**WORK REQUIRED:** After locating the line that contains "For every named" in the data below, set down exactly that line and each one after it through the line that contains "Sign up (1380, 1410)", and nothing more.

━━━━━ LISTED ENTRIES ━━━━━

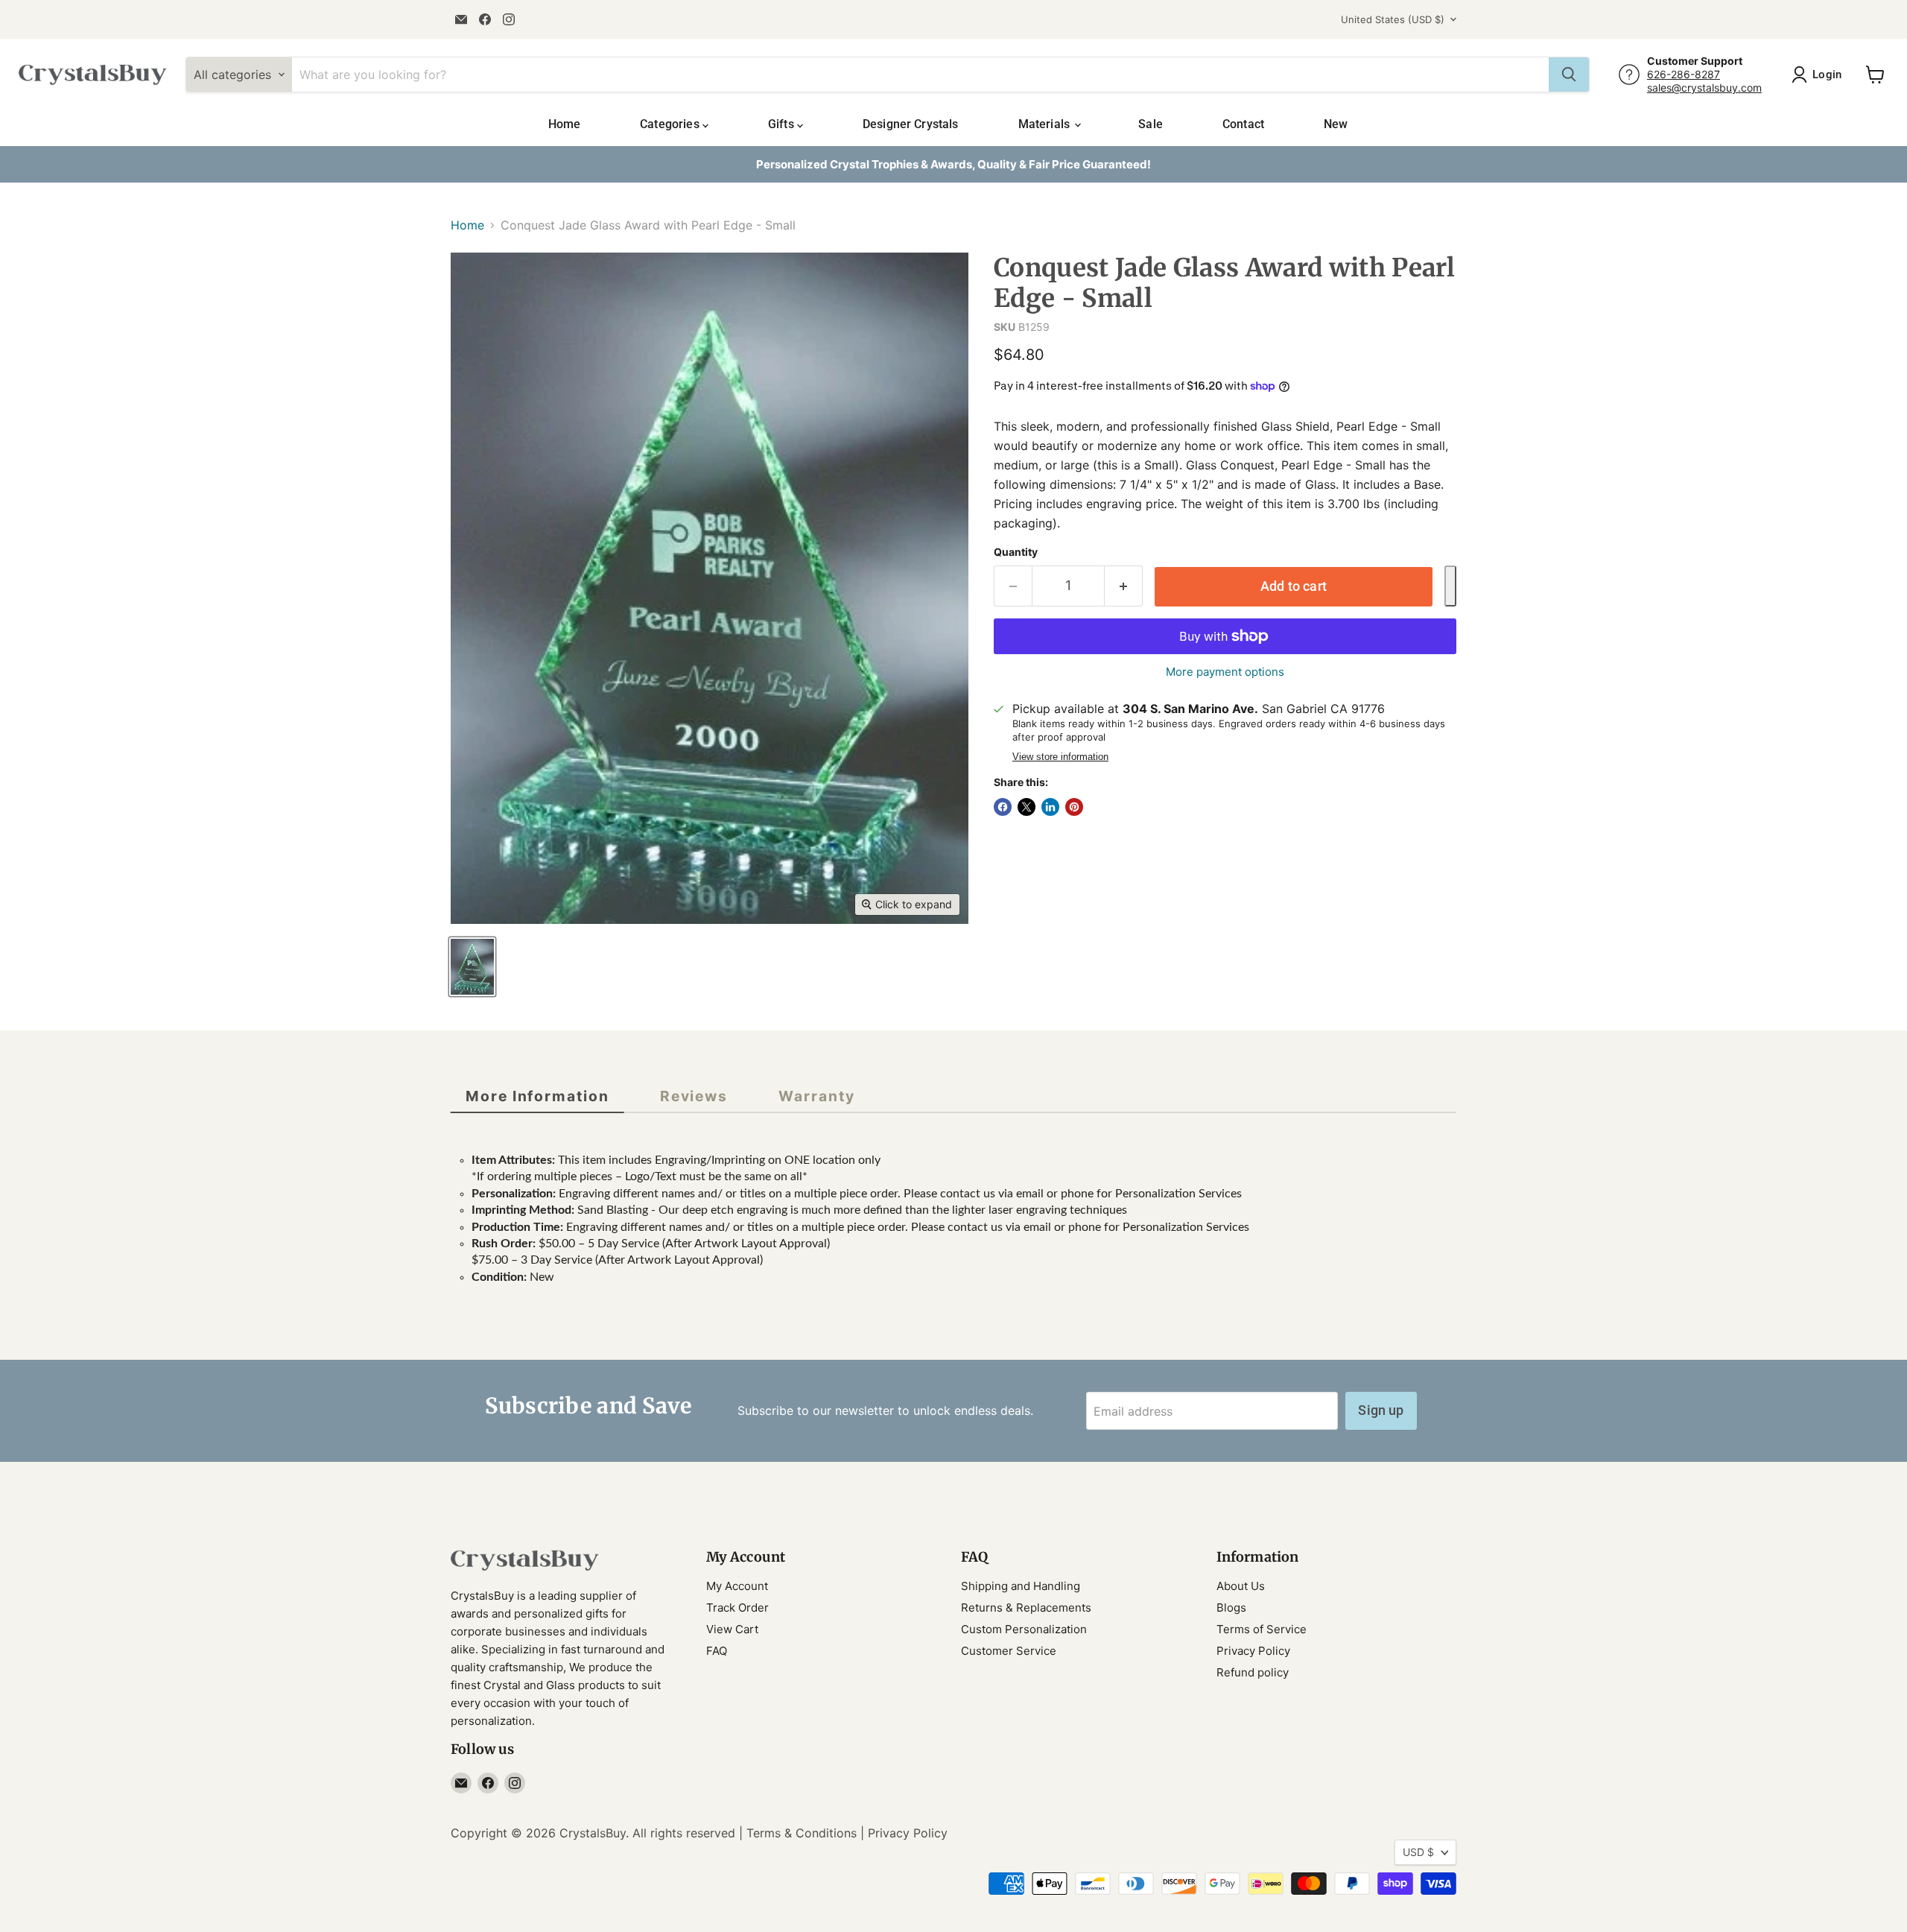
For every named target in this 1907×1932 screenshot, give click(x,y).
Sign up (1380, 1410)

━━━━━
━━━━━ LISTED ENTRIES ━━━━━

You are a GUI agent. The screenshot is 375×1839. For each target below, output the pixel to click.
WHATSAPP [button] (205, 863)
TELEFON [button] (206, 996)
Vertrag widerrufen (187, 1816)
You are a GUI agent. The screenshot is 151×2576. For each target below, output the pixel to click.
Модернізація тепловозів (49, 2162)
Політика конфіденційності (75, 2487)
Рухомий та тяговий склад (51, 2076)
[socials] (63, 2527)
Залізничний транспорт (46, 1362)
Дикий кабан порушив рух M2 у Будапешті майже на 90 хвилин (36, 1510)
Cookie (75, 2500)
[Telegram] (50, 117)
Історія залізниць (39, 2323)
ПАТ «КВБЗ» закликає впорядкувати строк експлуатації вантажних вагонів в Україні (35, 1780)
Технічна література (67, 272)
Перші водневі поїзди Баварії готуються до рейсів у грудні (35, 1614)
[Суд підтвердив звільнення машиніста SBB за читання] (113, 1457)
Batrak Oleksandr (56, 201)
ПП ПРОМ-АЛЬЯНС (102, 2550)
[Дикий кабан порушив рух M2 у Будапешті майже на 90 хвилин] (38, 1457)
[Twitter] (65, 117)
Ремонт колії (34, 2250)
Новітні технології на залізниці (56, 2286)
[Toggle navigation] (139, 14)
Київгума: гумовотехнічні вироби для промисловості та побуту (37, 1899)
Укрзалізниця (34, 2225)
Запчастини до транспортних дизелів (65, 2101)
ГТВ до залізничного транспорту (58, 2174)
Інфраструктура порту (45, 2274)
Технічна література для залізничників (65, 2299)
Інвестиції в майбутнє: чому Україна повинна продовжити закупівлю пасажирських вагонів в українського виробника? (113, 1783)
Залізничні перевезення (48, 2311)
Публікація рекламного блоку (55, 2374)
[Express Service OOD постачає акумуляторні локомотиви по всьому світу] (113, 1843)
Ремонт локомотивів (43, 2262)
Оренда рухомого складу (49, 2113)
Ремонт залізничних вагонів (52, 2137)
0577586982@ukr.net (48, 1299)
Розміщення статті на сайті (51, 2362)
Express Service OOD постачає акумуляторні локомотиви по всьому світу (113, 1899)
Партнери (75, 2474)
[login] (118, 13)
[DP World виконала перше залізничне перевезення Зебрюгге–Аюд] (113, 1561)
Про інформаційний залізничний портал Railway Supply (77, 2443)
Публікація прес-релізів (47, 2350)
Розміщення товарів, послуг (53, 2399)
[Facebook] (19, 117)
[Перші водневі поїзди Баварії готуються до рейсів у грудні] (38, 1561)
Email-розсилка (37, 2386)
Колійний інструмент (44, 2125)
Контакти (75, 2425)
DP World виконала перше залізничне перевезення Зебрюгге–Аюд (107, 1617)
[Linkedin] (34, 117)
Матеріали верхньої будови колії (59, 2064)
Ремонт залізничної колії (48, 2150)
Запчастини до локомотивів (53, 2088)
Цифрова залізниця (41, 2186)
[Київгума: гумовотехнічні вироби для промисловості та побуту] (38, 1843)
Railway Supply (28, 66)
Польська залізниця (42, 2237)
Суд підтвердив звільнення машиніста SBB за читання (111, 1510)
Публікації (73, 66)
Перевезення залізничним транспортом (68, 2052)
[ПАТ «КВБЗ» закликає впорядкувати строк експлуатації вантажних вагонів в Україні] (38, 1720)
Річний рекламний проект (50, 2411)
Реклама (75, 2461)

━━━━━

**RESPONSE TO THIS TASK:**
For every named target in this 1907×1932 screenshot, give click(x,y).
Sign up (1380, 1410)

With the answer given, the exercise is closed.